(Stored data entries)
BEGIN

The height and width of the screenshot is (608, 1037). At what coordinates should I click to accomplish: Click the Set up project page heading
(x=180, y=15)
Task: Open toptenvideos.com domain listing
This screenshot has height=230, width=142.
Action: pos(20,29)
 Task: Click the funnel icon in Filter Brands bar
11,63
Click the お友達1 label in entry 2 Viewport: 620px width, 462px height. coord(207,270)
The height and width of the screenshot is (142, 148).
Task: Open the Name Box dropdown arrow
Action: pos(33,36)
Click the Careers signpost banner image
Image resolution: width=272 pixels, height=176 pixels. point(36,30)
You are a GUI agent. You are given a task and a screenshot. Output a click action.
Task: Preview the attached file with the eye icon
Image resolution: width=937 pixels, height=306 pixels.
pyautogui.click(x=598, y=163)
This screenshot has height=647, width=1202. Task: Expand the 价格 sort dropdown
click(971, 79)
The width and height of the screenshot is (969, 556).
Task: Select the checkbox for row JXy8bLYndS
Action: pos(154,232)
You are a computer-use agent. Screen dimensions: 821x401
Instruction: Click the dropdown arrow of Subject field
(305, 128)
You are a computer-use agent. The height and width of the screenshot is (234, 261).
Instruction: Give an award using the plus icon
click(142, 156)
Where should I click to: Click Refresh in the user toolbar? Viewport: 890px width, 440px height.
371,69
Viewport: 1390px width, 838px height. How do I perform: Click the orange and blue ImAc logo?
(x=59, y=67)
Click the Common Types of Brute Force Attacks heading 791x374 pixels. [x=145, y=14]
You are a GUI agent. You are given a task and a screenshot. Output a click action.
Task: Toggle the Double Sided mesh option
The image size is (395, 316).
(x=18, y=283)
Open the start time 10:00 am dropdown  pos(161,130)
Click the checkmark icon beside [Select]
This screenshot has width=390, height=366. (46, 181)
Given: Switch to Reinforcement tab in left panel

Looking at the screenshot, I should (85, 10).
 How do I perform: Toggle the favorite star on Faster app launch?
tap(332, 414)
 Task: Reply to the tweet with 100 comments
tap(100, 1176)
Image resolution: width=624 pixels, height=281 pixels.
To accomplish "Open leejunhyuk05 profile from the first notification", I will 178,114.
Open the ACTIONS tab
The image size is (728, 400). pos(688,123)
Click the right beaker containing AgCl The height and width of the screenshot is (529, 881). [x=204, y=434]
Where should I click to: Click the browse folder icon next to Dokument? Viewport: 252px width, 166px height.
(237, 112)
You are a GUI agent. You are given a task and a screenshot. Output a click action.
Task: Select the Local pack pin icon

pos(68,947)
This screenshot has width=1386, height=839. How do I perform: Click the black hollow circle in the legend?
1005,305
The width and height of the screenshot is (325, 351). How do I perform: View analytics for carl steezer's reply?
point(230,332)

END

EXERCISE REQUIREMENTS>
Show all lines from the data that contain "computer".

RESULT>
You are a computer-use agent. Screen dimensions: 821x401
You are a computer-use agent. The height and width of the screenshot is (234, 261).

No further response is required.